Lo peor es que, desde redes y medios de comunicación, viene amagándose en España con tales restricciones como si de una campaña orquestada se tratara. Y manejándose discutibles estadísticas a propósito de la alarmante cantidad de siniestros causados por personas mayores en Europa, cuando los datos de siniestralidad en USA indican que, comparándolos proporcionalmente, no son como se pretende; y que los accidentes que provocan los ancianos no superan los producidos por los jóvenes, toda vez se considere el número de unos y otros conduciendo.

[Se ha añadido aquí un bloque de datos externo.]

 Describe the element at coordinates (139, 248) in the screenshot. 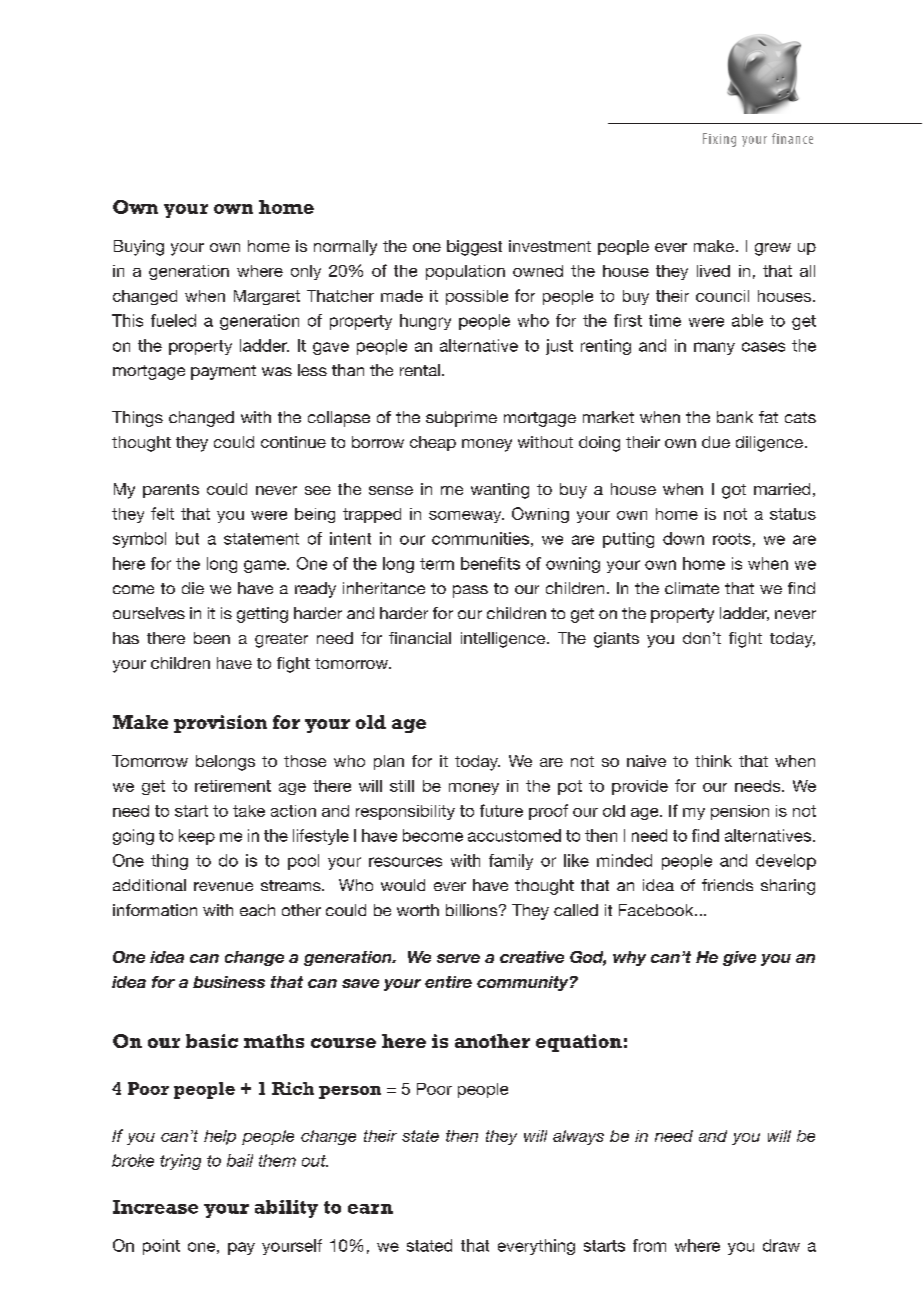

I see `Buying` at that location.
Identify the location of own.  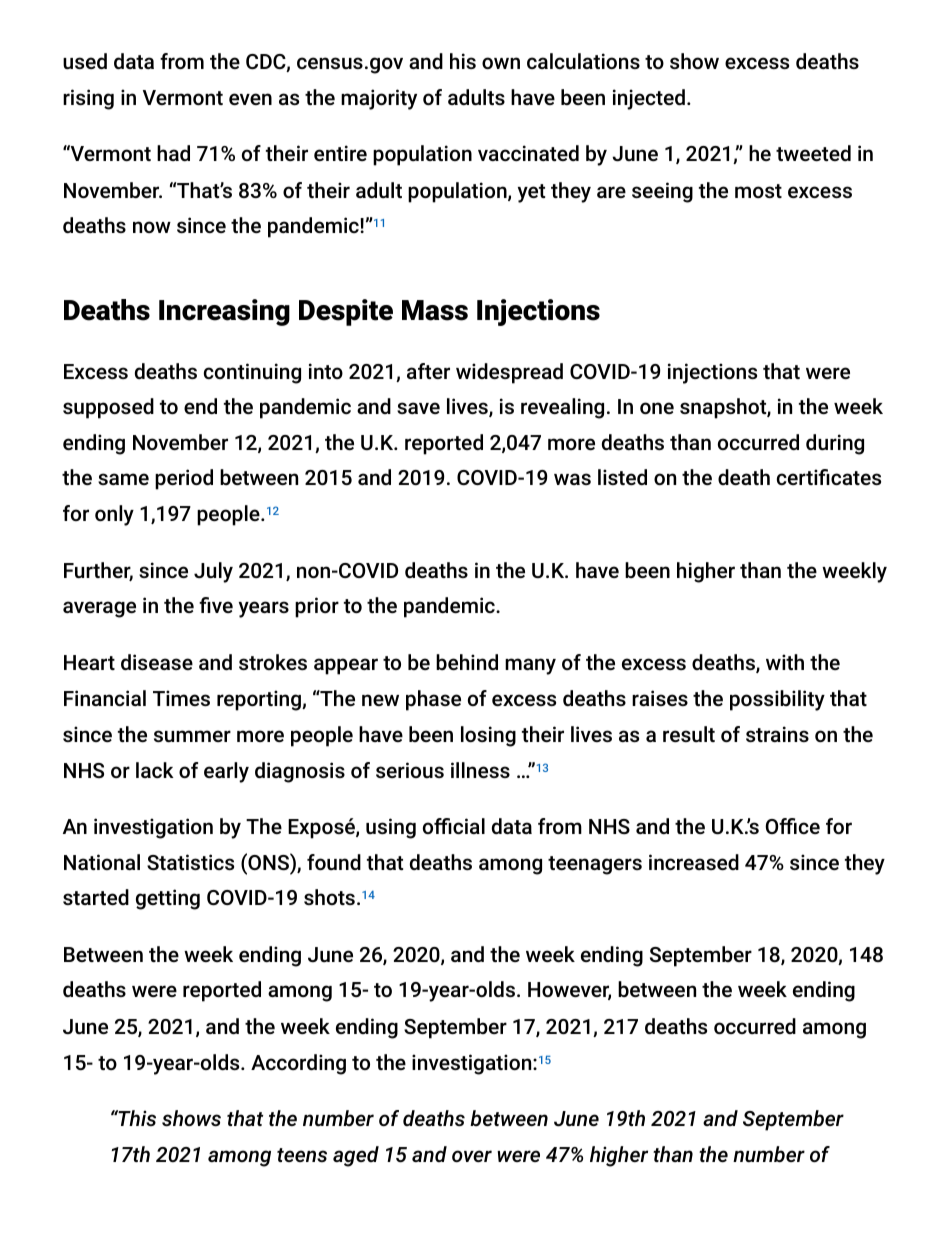
(501, 63).
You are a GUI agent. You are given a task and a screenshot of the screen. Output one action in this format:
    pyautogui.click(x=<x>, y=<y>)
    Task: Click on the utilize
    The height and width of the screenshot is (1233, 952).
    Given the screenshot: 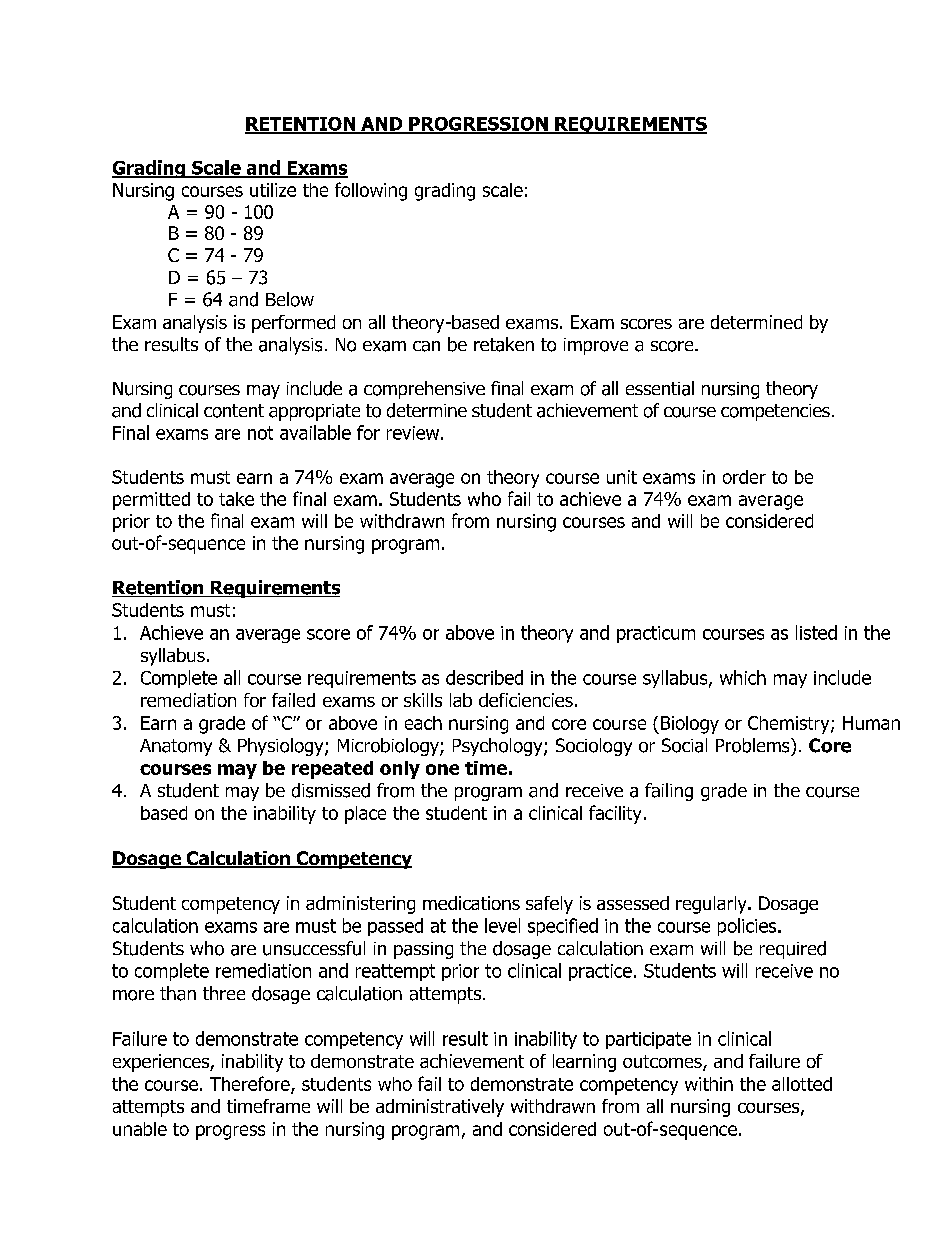 What is the action you would take?
    pyautogui.click(x=273, y=190)
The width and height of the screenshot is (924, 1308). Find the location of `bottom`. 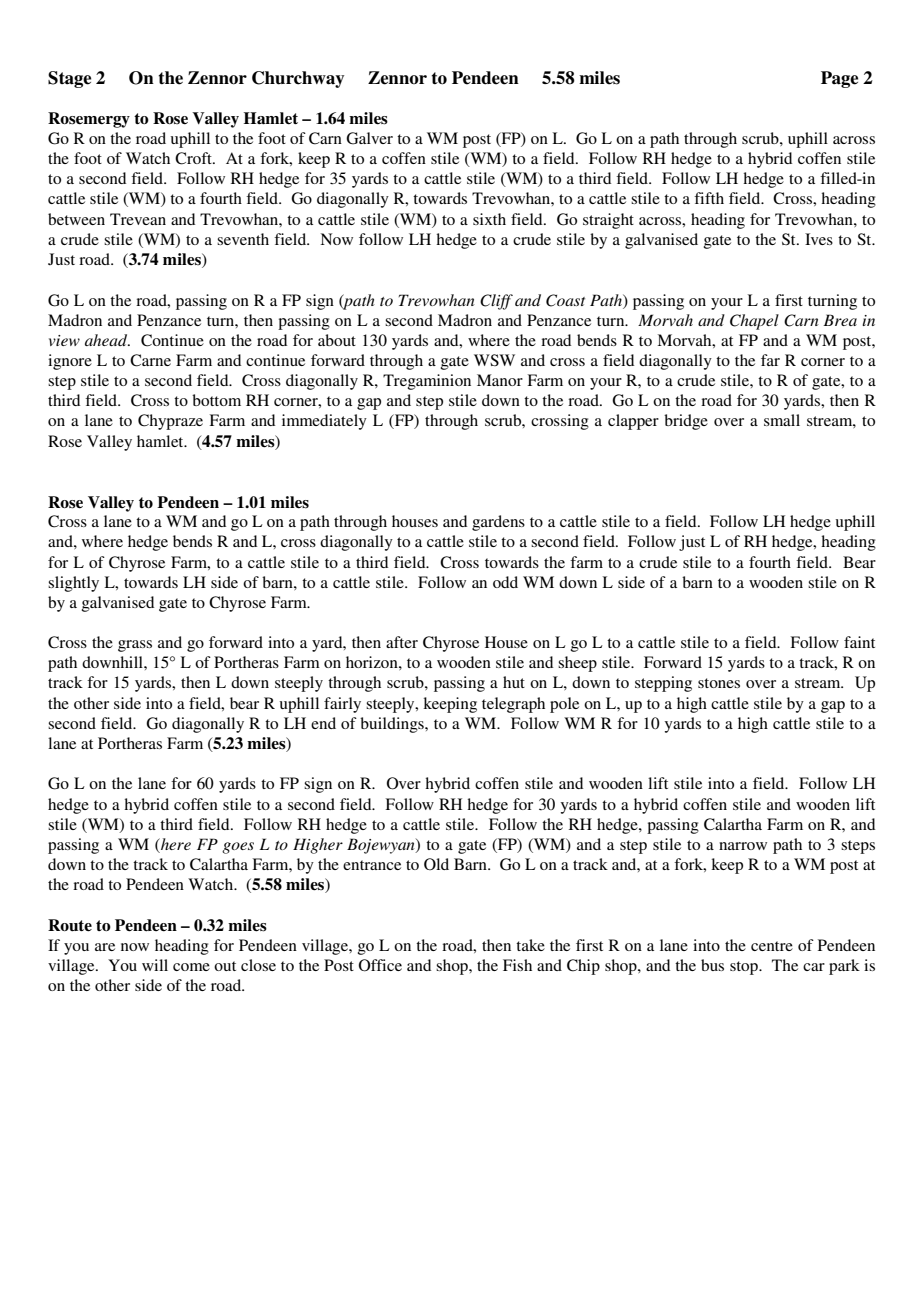

bottom is located at coordinates (216, 400).
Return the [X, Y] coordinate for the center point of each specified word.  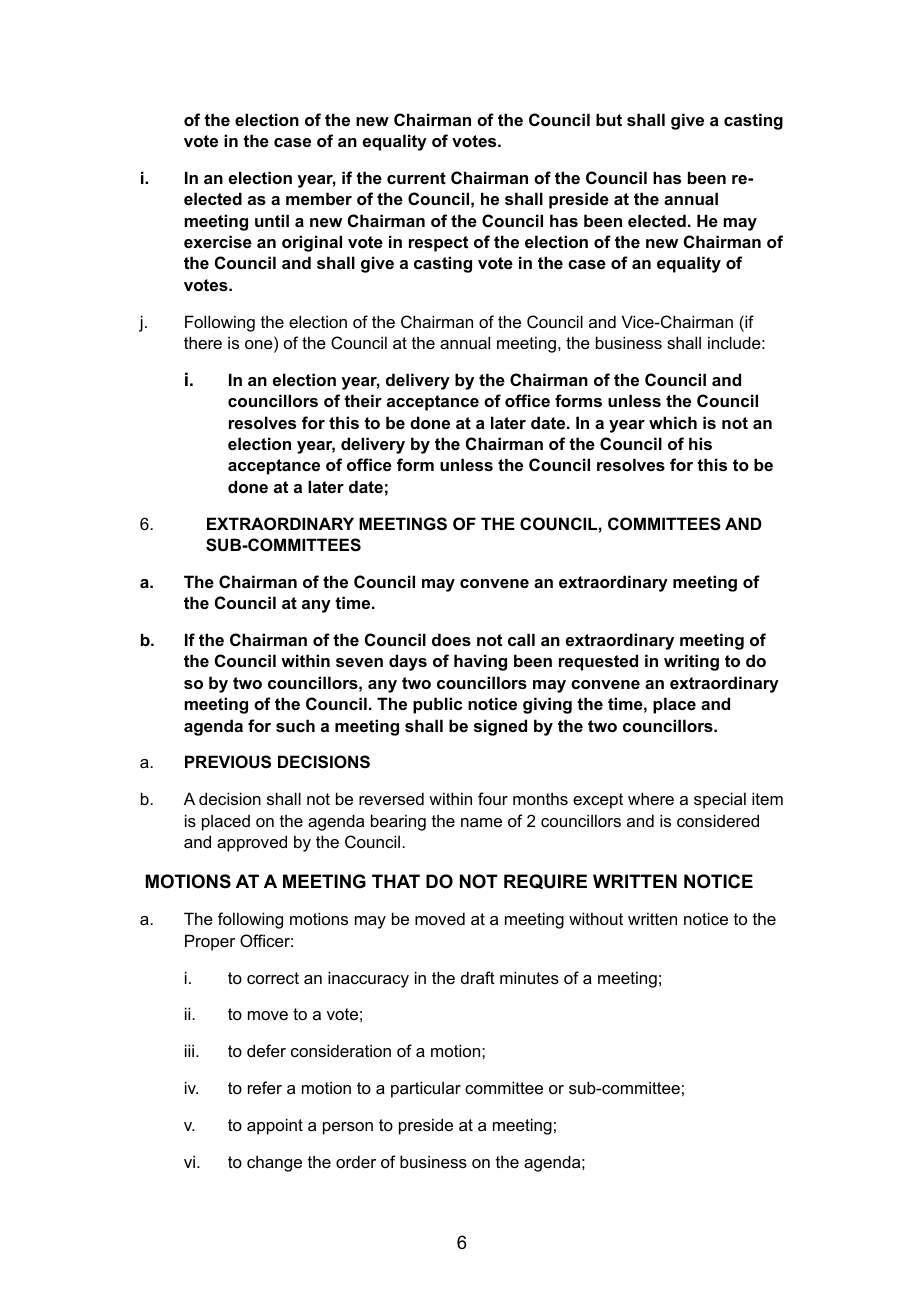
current [416, 178]
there [203, 342]
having [480, 662]
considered [718, 820]
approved [252, 843]
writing [691, 662]
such [295, 725]
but [609, 119]
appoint [275, 1126]
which [673, 422]
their [363, 400]
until [272, 220]
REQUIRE [545, 881]
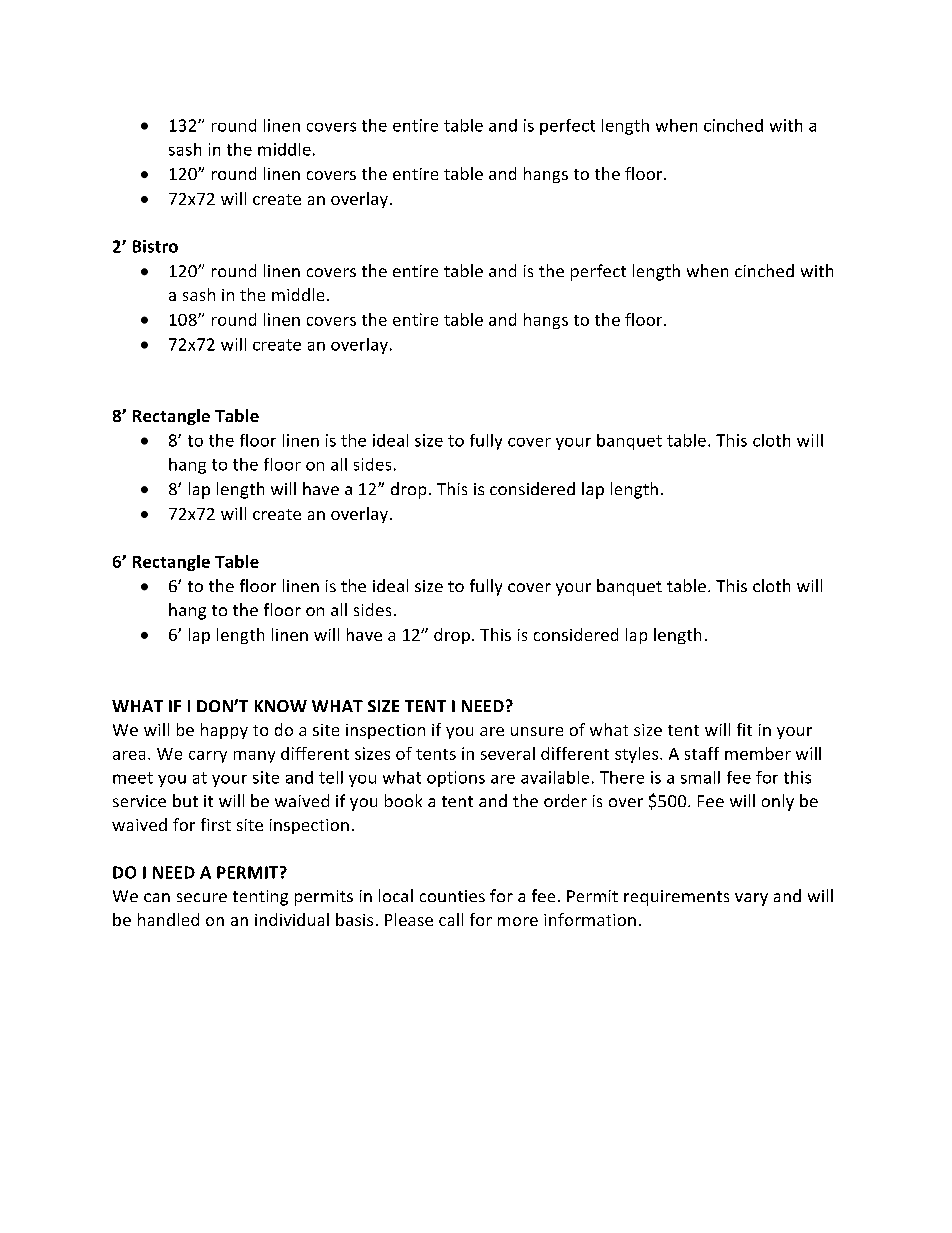  Describe the element at coordinates (744, 729) in the document. I see `fit` at that location.
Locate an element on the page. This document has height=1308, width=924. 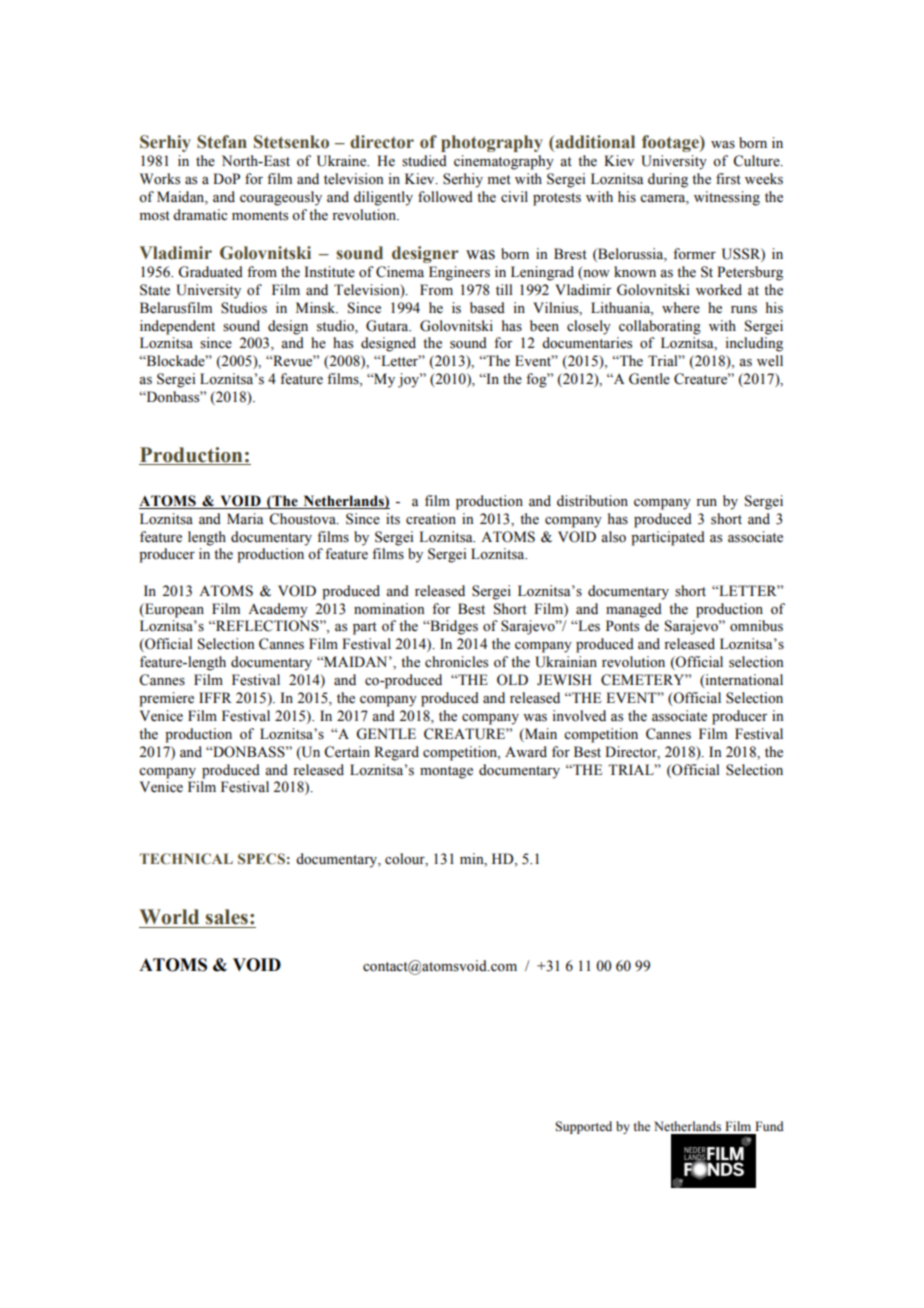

¿Qué pasa entonces? Que no se toma en cuenta un cambio de realidad tanto biológico como cultural. Y que constituye una de las más importantes transformaciones que ha experimentado la humanidad en varios siglos: no la robótica; no la inteligencia artificial; no esas fantasías de que nos volveremos cyborgs trashumanos compuestos de repuestos y chips; sino que una mujer o un hombre de más de 80 años no tiene que ser necesariamente un ente decrépito, puesto que puede seguir desempeñando la tarea de presidente de EE UU. Quienes se las dan de progresistas y modernos con dichas medidas coercitivas son retrógrados, ya que se resisten a aceptar que la mayoría de los viejos no envejecen como antaño; y que los criterios para prejuzgarlos y apartarlos de la sociedad responden a inercias obsoletas. Por lo que hay que denunciar el edadismo no solo como antigualla, sino -también- como una enorme estupidez.